AIM OF THE TASK: Every line from the one containing "Task: Go to Push Notifications in sidebar" to the end of the records below should be returned exactly; pictures are to be dropped.

[Stored items from a collection]
---------------
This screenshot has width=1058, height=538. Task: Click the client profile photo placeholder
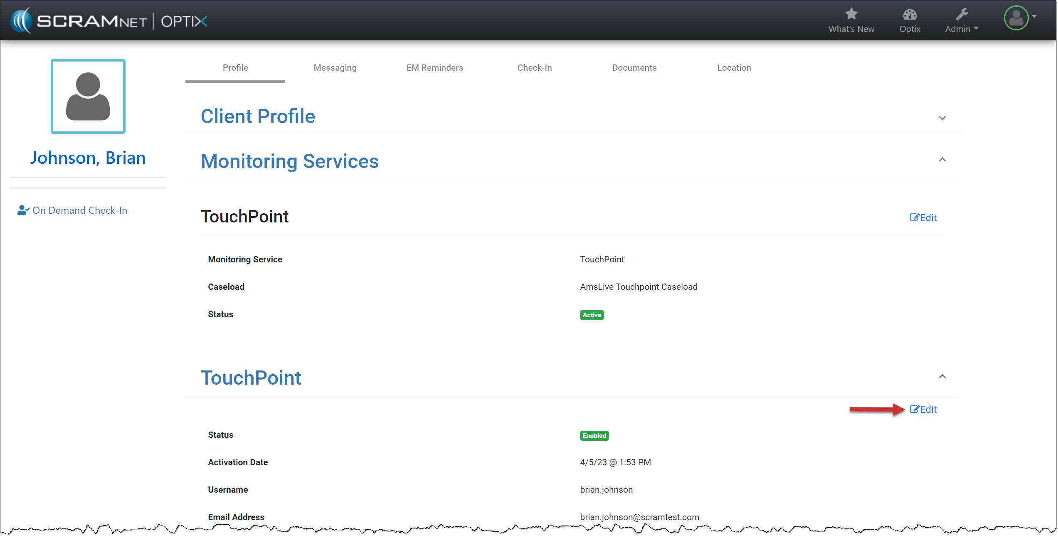[88, 96]
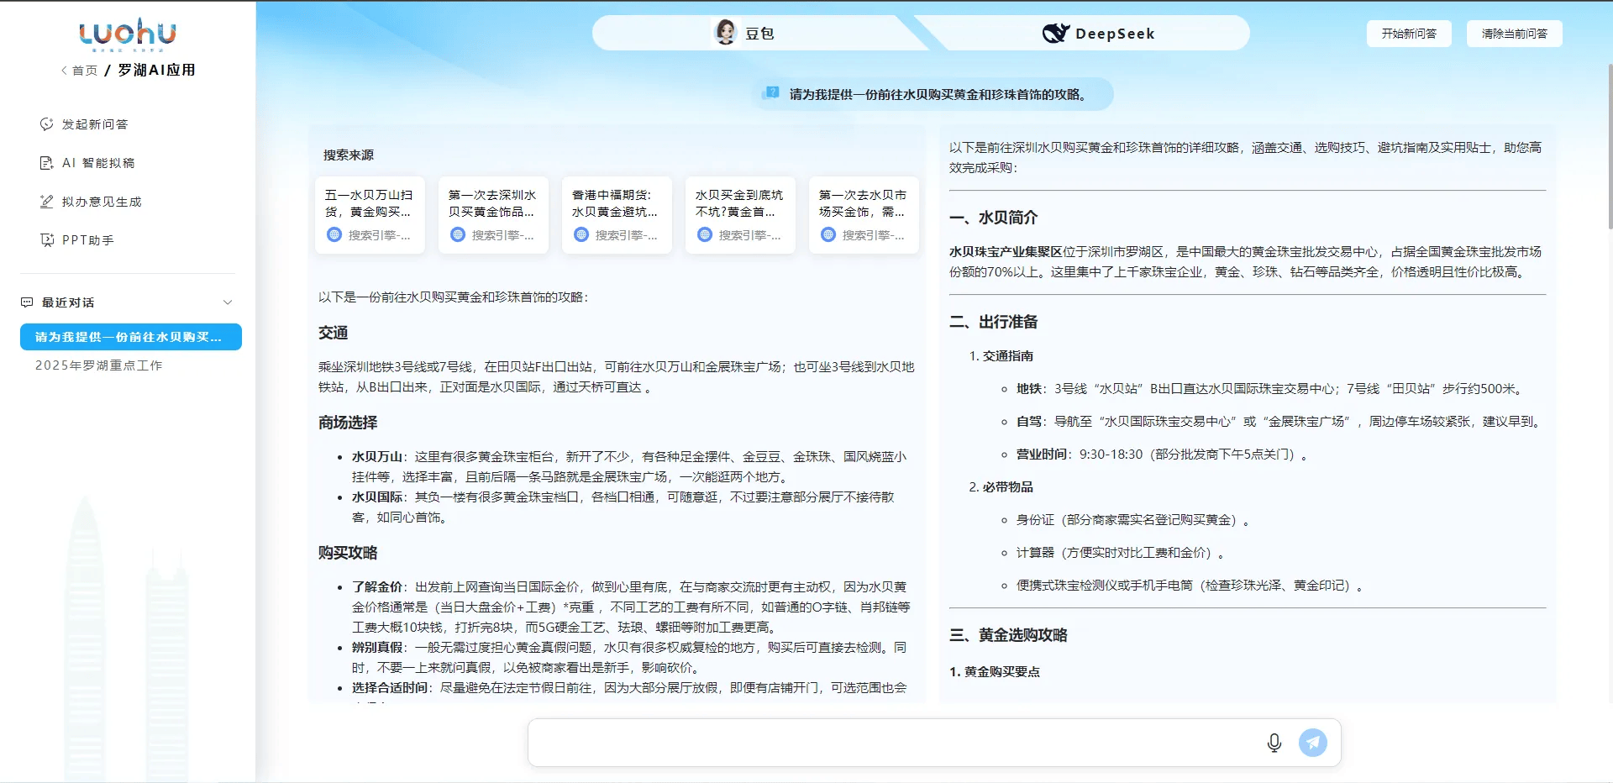This screenshot has width=1613, height=783.
Task: Click the 豆包 avatar icon
Action: tap(728, 33)
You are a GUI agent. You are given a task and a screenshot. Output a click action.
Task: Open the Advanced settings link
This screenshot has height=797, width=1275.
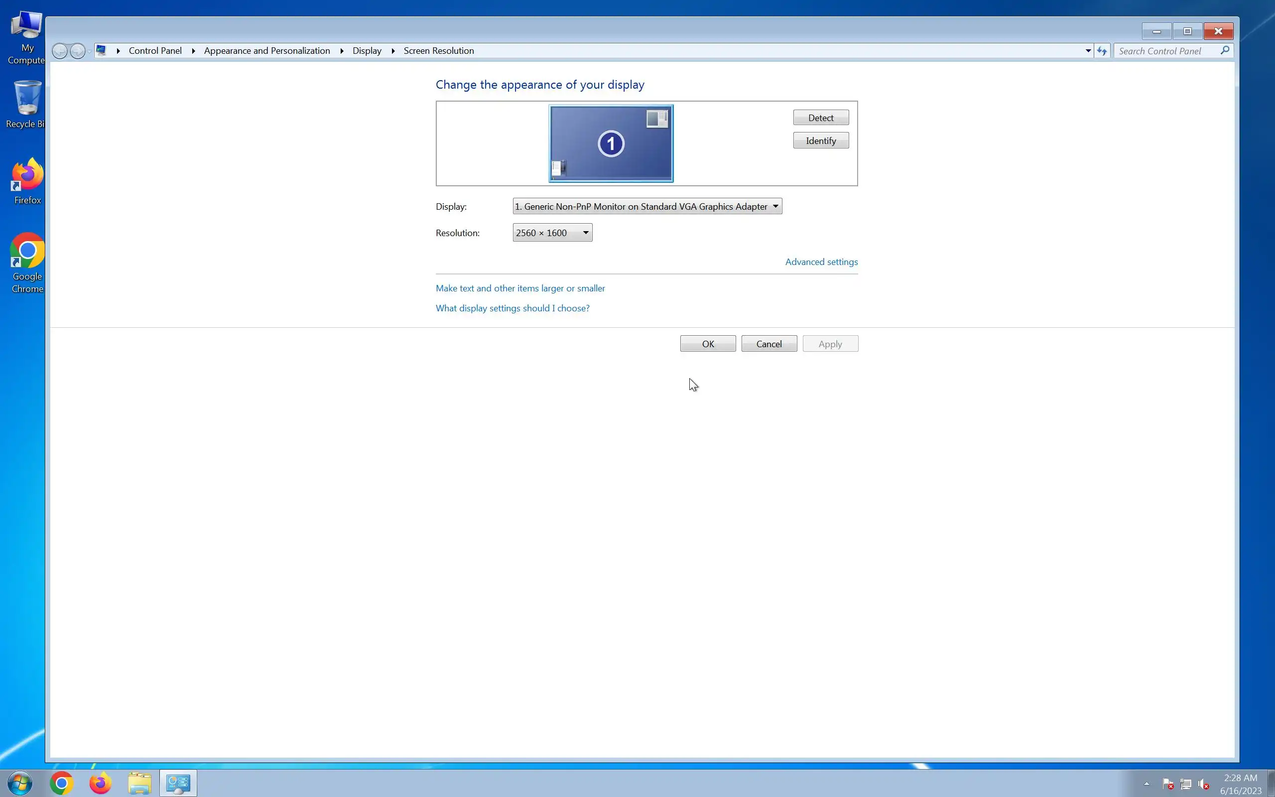[x=821, y=262]
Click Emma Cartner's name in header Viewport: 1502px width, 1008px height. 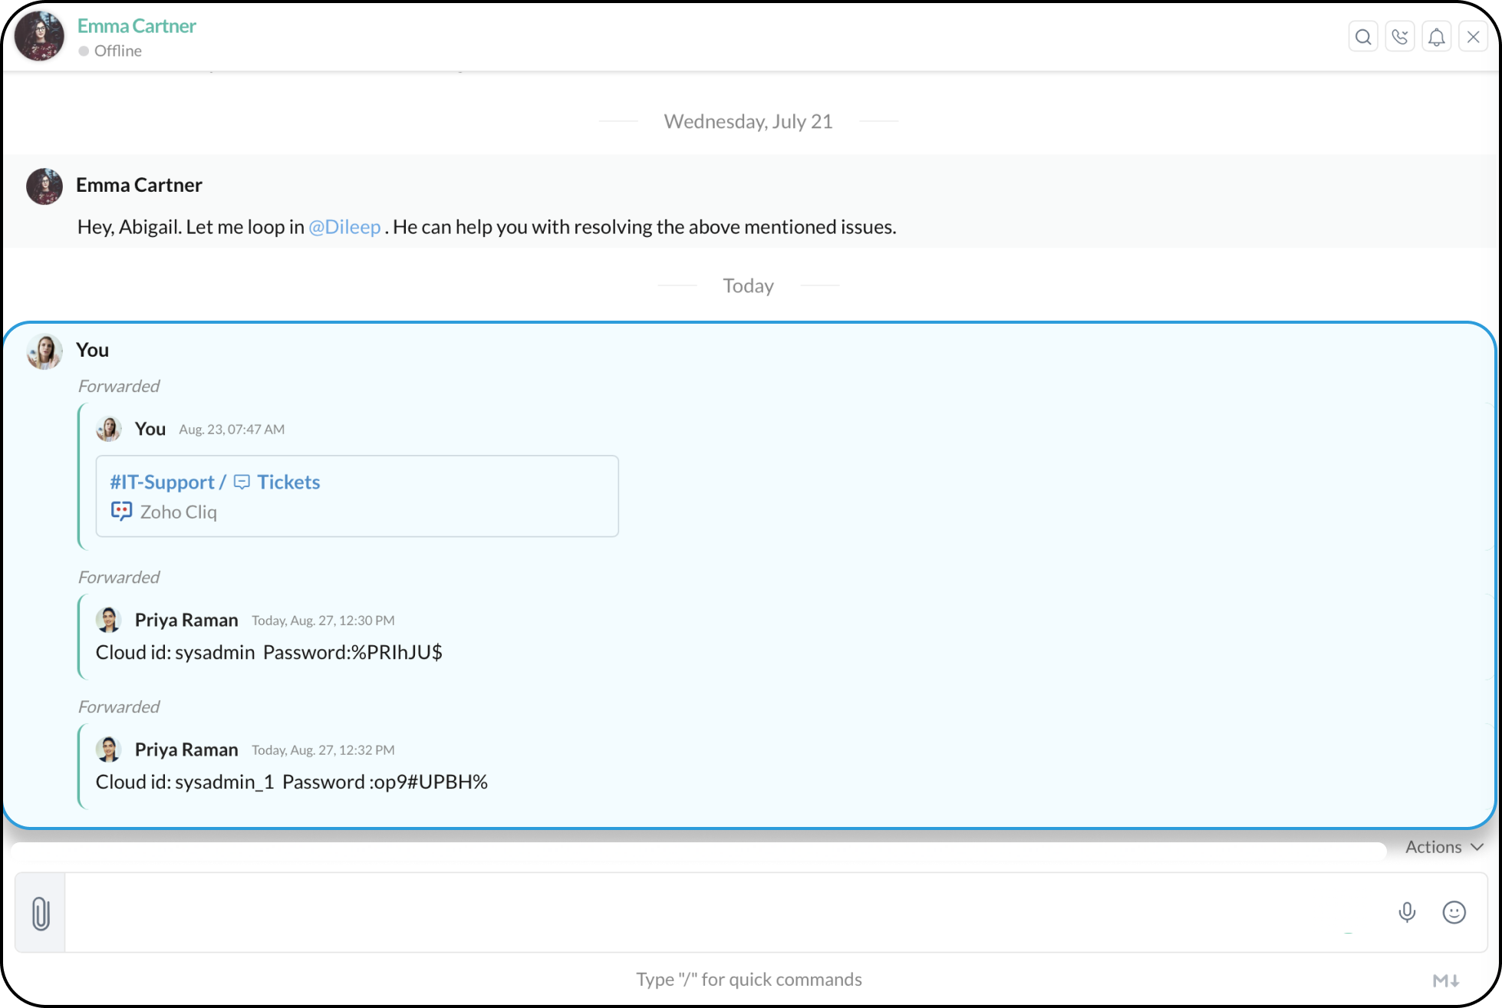coord(137,26)
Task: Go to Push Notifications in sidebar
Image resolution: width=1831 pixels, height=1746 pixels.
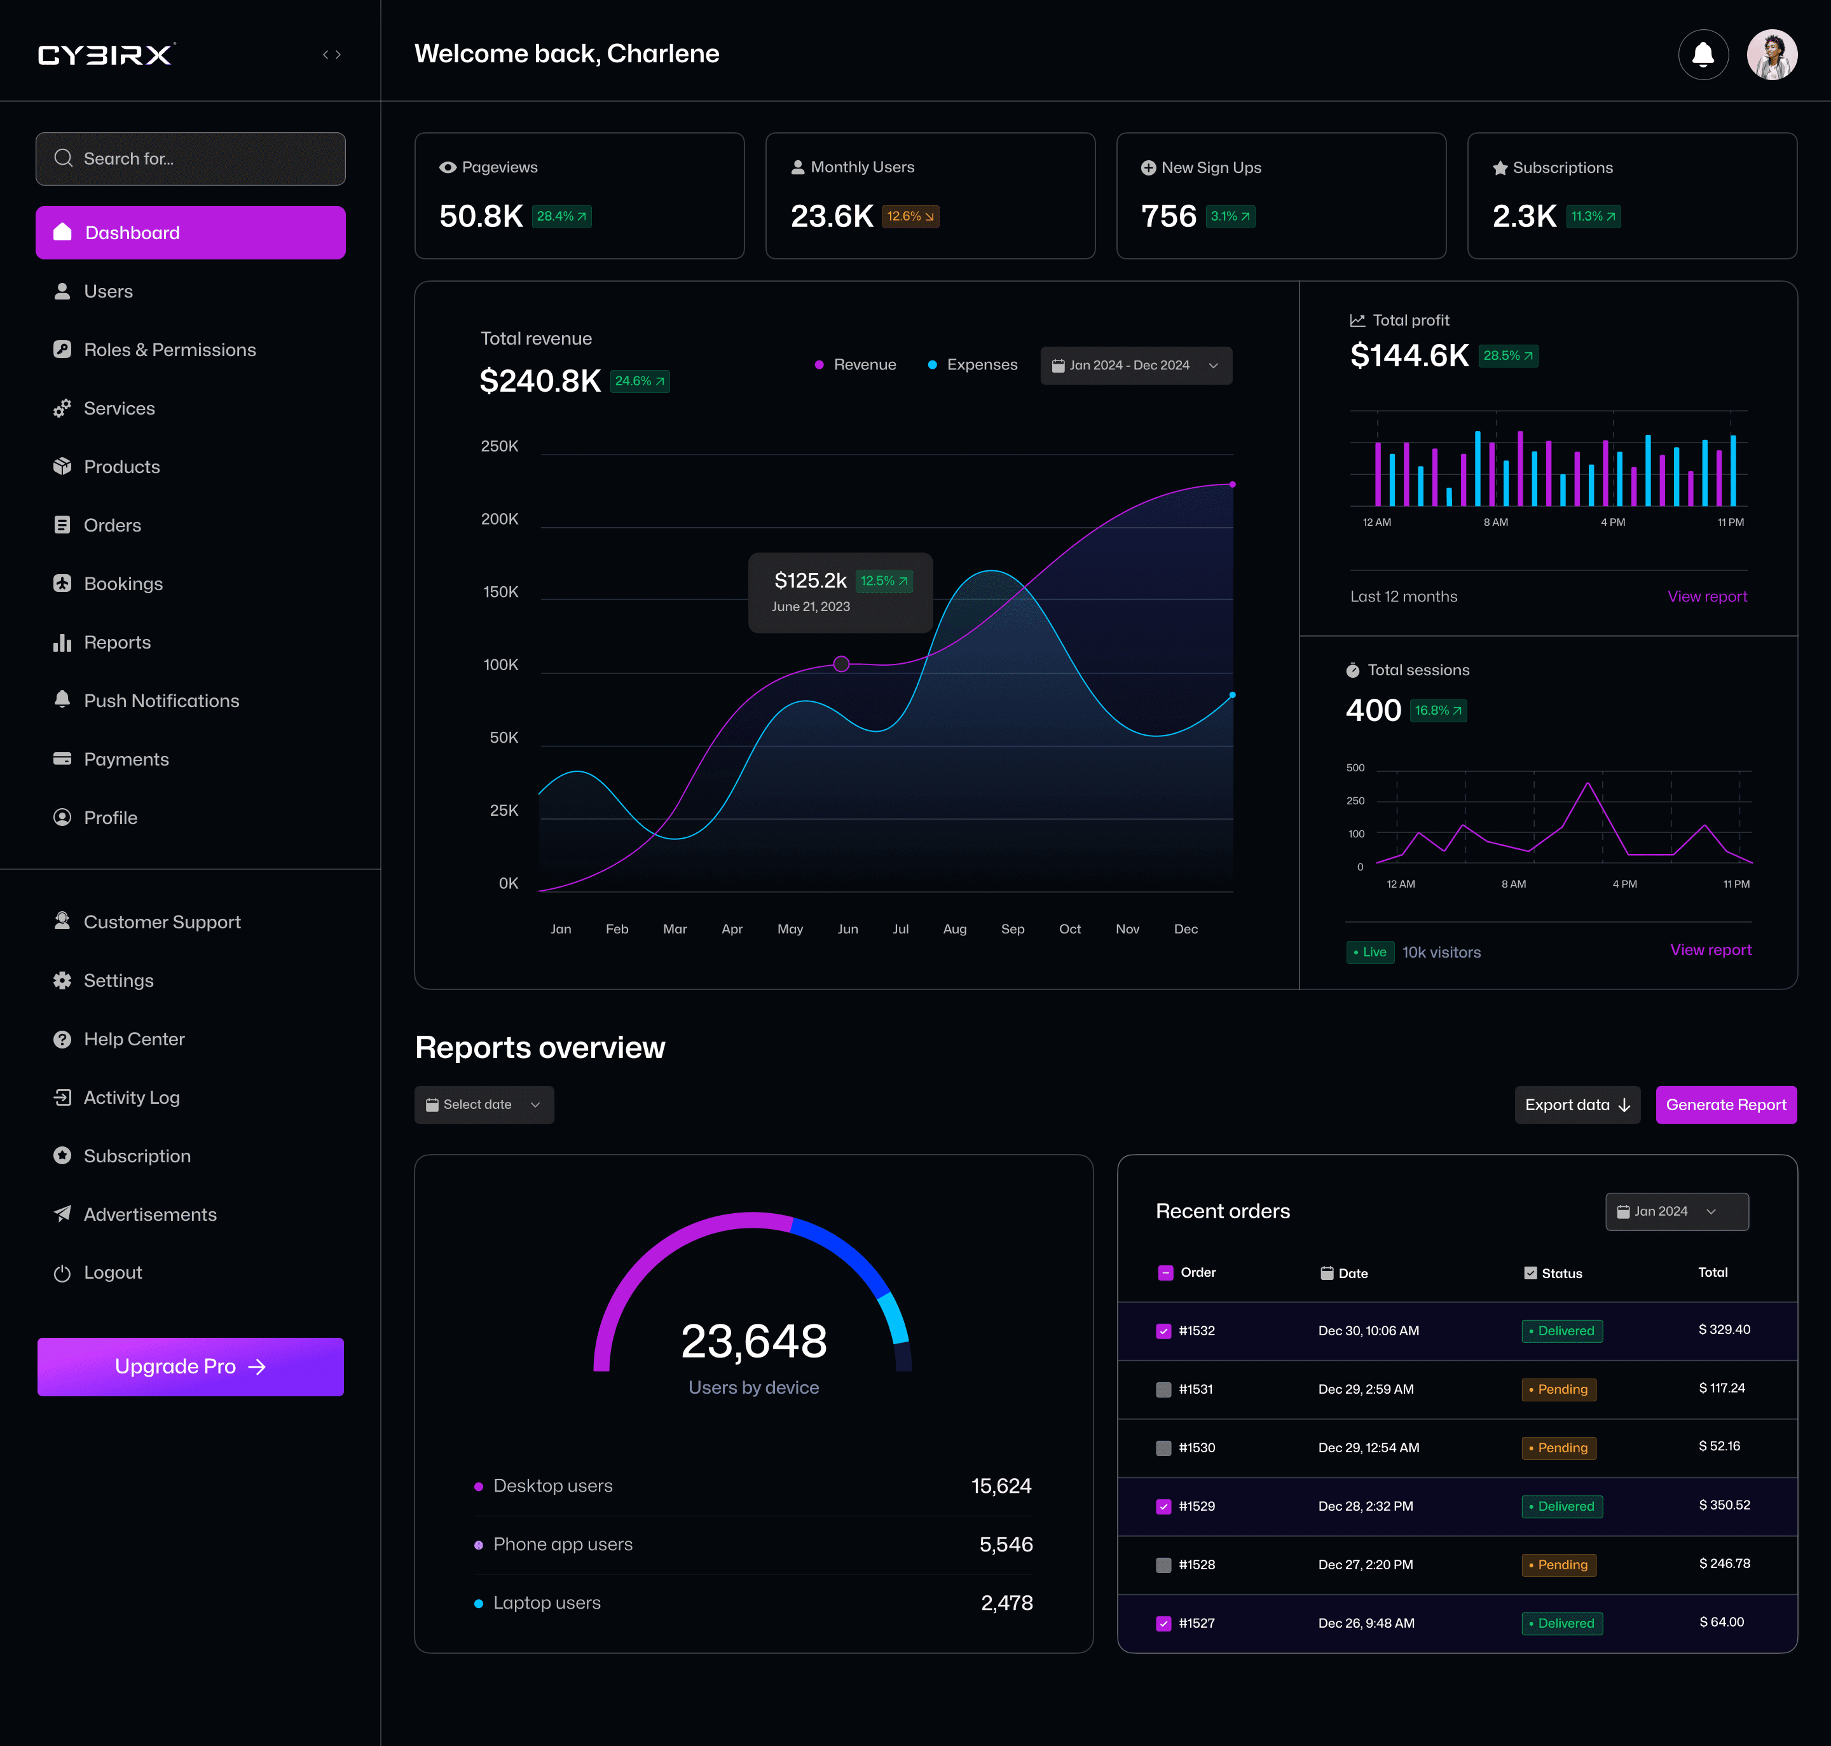Action: (x=161, y=701)
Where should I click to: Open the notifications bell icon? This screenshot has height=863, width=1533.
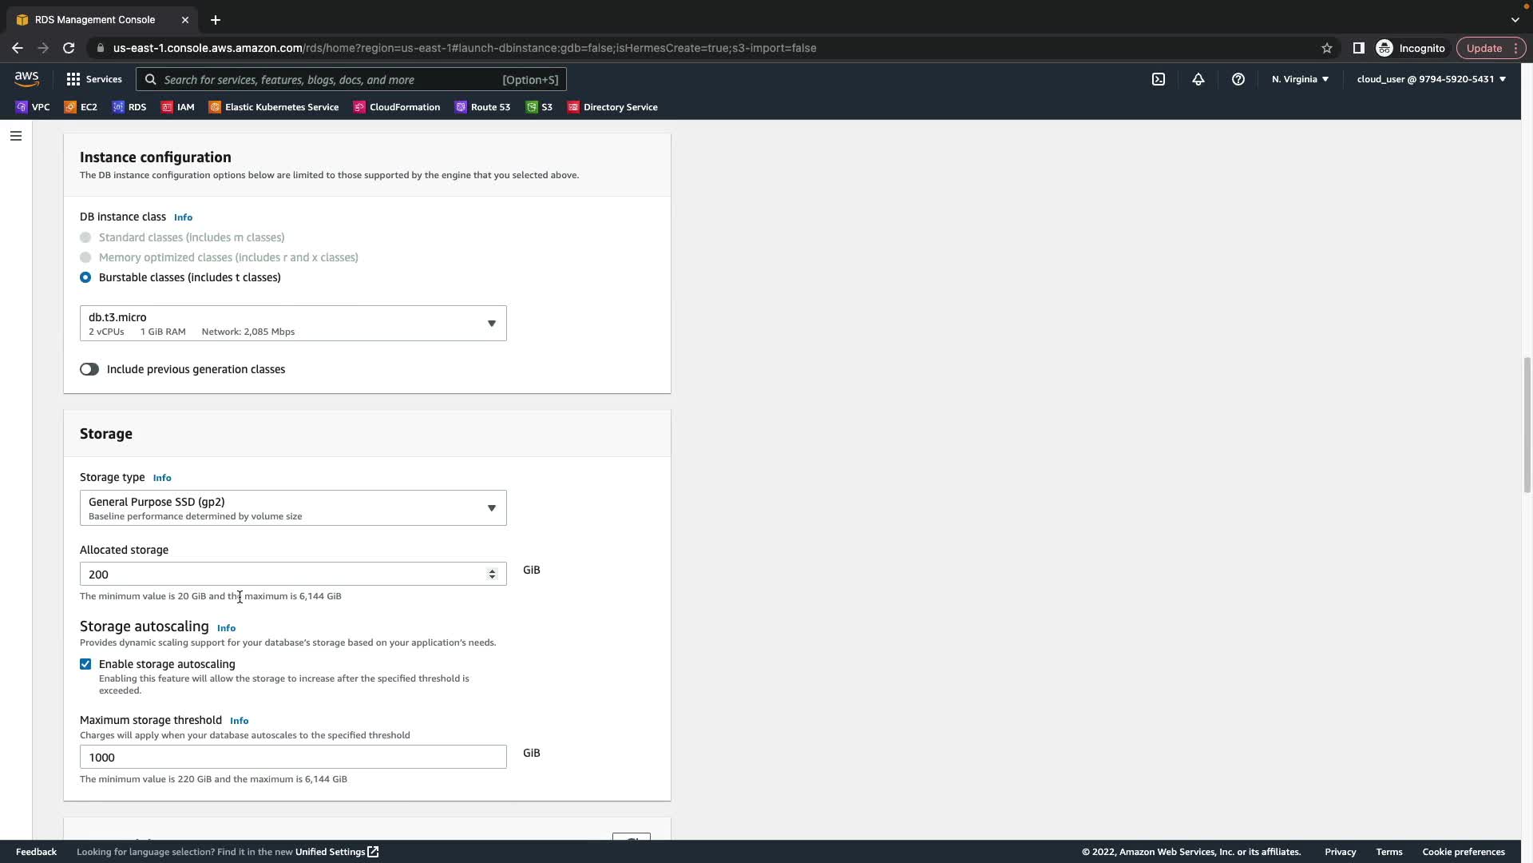(1198, 79)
---------------
RESPONSE AREA:
Task: Go to Push Notifications in sidebar
Image resolution: width=1831 pixels, height=1746 pixels.
Action: (x=161, y=701)
Where should I click to: Open the notifications bell icon? This screenshot has height=863, width=1533.
(1198, 79)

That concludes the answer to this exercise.